Question. 32. Define elastic after effect.
Answer. The tendency of the strain to persist, is called elastic after effect.
Question. 33. Define elastic fatigue.
Answer. The quick dying out of vibrations due to prolonged oscillation, is called elastic fatigue. ,
Question. 34. Which is more elastic, steel or rubber ?
Answer. Steel is more elastic than rubber, because it has a larger value of Young’s modulus.
Question. 35. Give expression for the work done in stretching a wire.
Answer. Work done per unit volume is T x stress x strain. It becomes stored as potential energy of the molecules in the stretched part of the body.
Question. 36. Why do you take the experimental and the auxiliary wires of same material and length ?
Answer. It is done to eliminate the effect of thermal linear expansion of the experimental wire due to change in temperature.
Question. 37. Why do you hang both the wires from same rigid support ?
Answer. Loading of experimental wire only will equally yield suspension points of both the wires suspended from same rigid support. It will eliminate error due to unequal yielding of support.
Question. 38. Why do you remove kinks before starting experiment ?
Answer. If it is not done, kinks opened by load will show more extension of wire.
Question. 39. Why do you wait for some time after adding or removing a weight ?
Answer. It takes some time by the wire to reach steady state. Reading taken earlier will be wrong.
Question. 40. Why do you take readings for same load while load increasing and again while load decreasing ?
Answer. If noted before time (before wire reaches steady state), load increasing reading will be slightly
less than actual value while load decreasing will be slightly more. The mean eliminates the error due to early noting.
Question. 41. There is a thin steel wire and a thick steel wire, which has more Young’s modulus ?
Answer. Both have same Young’s modulus because both have same material (Young’s modulus is property of material and not of the body).
Question. 42. Is there any effect of temperature on Young’s modulus of a material ?
Answer. Yes, Young’s modulus decreases with increase in temperature.
Question. 43. Define force constant or spring constant of a spring.
Answer. The force required to produce unit extension in the spring, is called force constant or spring constant of the spring. It is represented by the symbol K.
Question. 44. What is unit of force constant ?
Answer. S.I. unit of force constant is newton per metre (N m-1).
Question. 45. How thickness of wire affects value of spring constant ?
Answer. A thicker wire has more spring constant.
Question. 46. Why the tip of the pointer is not made to touch the vertical scale ?
Answer. Due to friction the extension will be less than actual value.

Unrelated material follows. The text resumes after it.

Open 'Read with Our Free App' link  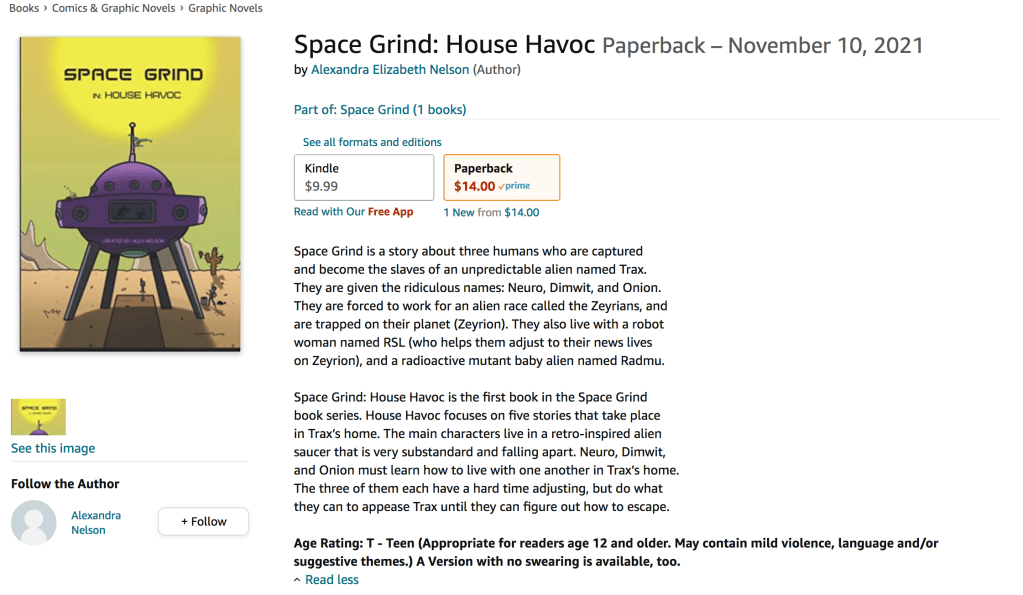(354, 212)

Question. 47. Is there a effect of length of spring on spring constant ?
Answer. Yes, spring constant decreases with increase length of spring and vice-versa.
Question. 48. Why spring must have uniform turn density ?
Answer. The force constant of a spring depends upon turn density and increases with increases the turn density (number of turns per unit length).
Question. 49. What is other way to find out force constant of a spring ?
Answer. By measuring the time period of loaded spring when it oscillate
Question. 50. How the force constant depend upon loaded weights ?
Answer. The force constant does not depend upon mass loaded.